The information is out there, however, if you do some digging. In its fourth-quarter report posted in February, Walmart said it did $2.7 billion worth of advertising business in 2022. That's an average of $675 million per quarter. Last quarter's 35% growth of this business would put the quarterly figure somewhere in the ballpark of just under $1 billion.

It's not a massive amount of money compared to Walmart's annualized sales of more than $600 billion. However, there are two important details about Walmart's revenue worth noting. First, its massive retail business is a low-margin one. The average operating profit margin rate for the past four reported quarters is a mere 4.1%, translating to net income of only $14 billion.

Second (and conversely), profit margin rates for the company's digital advertising business are likely much, much higher. While Walmart doesn't divulge the exact numbers, digital revenue tends to boast profit margin rates anywhere between 50% and 90%, depending on the company. Walmart's retail media advertising business is likely to be producing comparable profits. And that puts something Walmart CFO John David Rainey said in March of this year back in focus.

Walmart is preparing for the shift

Speaking at an investor conference hosted by Raymond James, Rainey explained earlier this year, "Today, the vast majority of our overall profits are attributable to in-store brick-and-mortar in the U.S." He goes on to say, however, "If you fast forward five years, we are much less dependent on that as an income stream than some of these other faster-growing parts of our business."

He wasn't explicitly talking about digital advertising.

Except, maybe he was talking about digital ads. In the very same presentation, Rainey concedes, "The more eyeballs that are coming to your digital platforms, the more advertisers want to spend money." He then went on to point out that retail media advertising profit margins usually fall in the 70% to 80% range, arguably implying that Walmart's are in the same ballpark as industrywide norms.

That's still not a huge amount of money. Assuming 75% of Walmart's annual digital ad business, currently worth around $3 billion, is turned into profit, it's still only around $2.25 billion, or about 15% of its current pre-tax bottom line.

It's certainly not chump change, though. It's also only the beginning.

See, e-commerce only accounts for around 13% of Walmart's current yearly top line, according to numbers from market research outfits Oberlo and Forrester. The other 87% of its business is still done in-store, when and where the purchasing decision is made. Although it's unlikely the retailer will ever do 100% of its business online, there's a massive opportunity to shift much of its current offline business to Walmart.com, where it can then generate more ad revenue.

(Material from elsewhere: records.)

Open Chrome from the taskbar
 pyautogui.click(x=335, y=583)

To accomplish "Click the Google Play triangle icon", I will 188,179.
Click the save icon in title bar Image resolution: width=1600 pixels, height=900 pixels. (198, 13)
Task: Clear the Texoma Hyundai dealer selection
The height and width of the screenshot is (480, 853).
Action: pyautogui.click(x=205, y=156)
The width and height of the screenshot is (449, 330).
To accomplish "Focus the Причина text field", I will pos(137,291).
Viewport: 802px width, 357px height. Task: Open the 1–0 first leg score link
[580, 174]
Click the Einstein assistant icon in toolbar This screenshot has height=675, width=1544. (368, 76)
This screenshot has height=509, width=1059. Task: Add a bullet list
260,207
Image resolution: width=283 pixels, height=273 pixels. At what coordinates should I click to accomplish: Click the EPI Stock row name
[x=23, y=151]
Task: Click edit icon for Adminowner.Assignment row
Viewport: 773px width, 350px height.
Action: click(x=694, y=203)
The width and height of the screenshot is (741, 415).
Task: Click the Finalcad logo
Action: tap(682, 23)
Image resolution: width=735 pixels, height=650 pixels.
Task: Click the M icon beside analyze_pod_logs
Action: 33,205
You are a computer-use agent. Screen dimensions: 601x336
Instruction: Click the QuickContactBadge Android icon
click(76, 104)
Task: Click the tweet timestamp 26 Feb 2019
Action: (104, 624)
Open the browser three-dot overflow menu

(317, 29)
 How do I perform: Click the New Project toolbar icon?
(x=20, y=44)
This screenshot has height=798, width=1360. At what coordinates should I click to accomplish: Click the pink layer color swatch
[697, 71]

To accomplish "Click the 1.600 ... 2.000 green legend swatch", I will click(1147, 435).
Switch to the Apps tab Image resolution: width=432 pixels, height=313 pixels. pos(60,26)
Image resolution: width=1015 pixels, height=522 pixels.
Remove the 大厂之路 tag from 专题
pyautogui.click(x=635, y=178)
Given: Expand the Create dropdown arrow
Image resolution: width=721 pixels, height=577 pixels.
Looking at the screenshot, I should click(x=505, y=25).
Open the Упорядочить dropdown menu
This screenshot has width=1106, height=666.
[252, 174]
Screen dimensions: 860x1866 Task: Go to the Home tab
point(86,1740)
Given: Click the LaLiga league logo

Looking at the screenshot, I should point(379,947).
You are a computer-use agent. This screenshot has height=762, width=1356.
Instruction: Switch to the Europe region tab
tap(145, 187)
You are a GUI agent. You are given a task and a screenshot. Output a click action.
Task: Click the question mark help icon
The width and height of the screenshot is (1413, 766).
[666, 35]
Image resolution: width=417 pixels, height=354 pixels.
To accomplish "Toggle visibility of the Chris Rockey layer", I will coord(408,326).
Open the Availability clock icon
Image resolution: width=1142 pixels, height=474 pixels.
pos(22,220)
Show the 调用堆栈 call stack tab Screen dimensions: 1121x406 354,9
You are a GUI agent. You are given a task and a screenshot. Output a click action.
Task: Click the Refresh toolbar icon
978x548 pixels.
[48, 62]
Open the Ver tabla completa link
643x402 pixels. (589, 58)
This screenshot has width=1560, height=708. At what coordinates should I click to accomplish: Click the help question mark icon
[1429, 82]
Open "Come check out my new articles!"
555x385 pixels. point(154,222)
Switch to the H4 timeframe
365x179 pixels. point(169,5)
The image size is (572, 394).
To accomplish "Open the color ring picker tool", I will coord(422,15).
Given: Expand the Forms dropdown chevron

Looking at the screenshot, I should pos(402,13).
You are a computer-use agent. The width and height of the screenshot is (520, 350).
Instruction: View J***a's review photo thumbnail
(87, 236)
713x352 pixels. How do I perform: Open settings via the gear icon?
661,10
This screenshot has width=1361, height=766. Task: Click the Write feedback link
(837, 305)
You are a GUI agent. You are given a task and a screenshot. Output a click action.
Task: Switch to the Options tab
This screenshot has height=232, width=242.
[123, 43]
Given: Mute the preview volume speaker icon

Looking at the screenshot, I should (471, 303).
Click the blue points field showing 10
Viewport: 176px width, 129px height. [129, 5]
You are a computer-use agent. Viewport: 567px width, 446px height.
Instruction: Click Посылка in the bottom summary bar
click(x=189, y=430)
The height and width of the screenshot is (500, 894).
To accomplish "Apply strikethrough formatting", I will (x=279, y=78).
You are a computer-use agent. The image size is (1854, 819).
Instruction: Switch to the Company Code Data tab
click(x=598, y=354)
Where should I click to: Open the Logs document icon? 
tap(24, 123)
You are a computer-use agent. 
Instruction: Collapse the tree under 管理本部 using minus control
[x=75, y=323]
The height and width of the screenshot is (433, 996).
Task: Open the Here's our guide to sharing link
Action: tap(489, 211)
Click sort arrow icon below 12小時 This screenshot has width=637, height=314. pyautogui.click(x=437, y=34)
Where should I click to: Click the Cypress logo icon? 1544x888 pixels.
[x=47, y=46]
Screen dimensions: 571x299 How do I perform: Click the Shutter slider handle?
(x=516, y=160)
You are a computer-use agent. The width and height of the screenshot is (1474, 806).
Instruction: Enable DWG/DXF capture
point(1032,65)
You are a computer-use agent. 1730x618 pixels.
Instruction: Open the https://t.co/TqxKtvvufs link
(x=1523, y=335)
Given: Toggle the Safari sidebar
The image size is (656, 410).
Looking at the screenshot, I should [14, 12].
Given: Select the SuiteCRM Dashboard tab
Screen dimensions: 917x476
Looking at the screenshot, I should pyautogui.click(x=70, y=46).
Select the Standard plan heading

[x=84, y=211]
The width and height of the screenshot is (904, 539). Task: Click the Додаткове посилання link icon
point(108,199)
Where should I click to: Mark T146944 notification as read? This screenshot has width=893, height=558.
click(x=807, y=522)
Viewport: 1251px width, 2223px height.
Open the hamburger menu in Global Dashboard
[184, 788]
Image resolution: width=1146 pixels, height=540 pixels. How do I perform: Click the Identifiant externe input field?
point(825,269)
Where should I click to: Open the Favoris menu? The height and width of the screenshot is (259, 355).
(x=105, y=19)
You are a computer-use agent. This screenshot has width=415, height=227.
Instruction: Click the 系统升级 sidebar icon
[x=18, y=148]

That's a prospect Walmart's management seems to understand, too. Rainey went on to comment at the Raymond James conference, "The common thread through all of them [all of its differing profit centers] is a greater digital engagement with our consumer." These sound like the words of a man on a mission to reduce his employer's dependence on traditional retailing profits by increasing its reliance on digital advertising profits.

The bullish case for Walmart stock is stronger than it seems

Just as it does with other brick-and-mortar retailers, Walmart is competing for digital ad dollars. Both Amazon and Google parent Alphabet are in the business, along with Kroger, to name a few.

There may be enough opportunity for all of them to grow this sliver of their top and bottom lines, though. Insider Intelligence estimates the U.S. retail media market will double in size between now and 2027, growing from this year's expected $45.2 billion to $106.1 billion at the end of the four-year timeframe. Market research outfit GroupM believes the worldwide retail media advertising market will eclipse the TV advertising market by 2028. That's huge.

Bottom line? Nobody's exactly been struggling to find a reason to buy Walmart stock. Indeed, the company seems to be benefiting from the challenging economic environment, with more and more high-income consumers shopping in its stores in search of lower prices. Sales and earnings growth prove it.

Given the overlooked profit-growth prospects linked to its digital advertising business, though, the reasons to buy Walmart stock are even stronger than they seem with just a passing glance.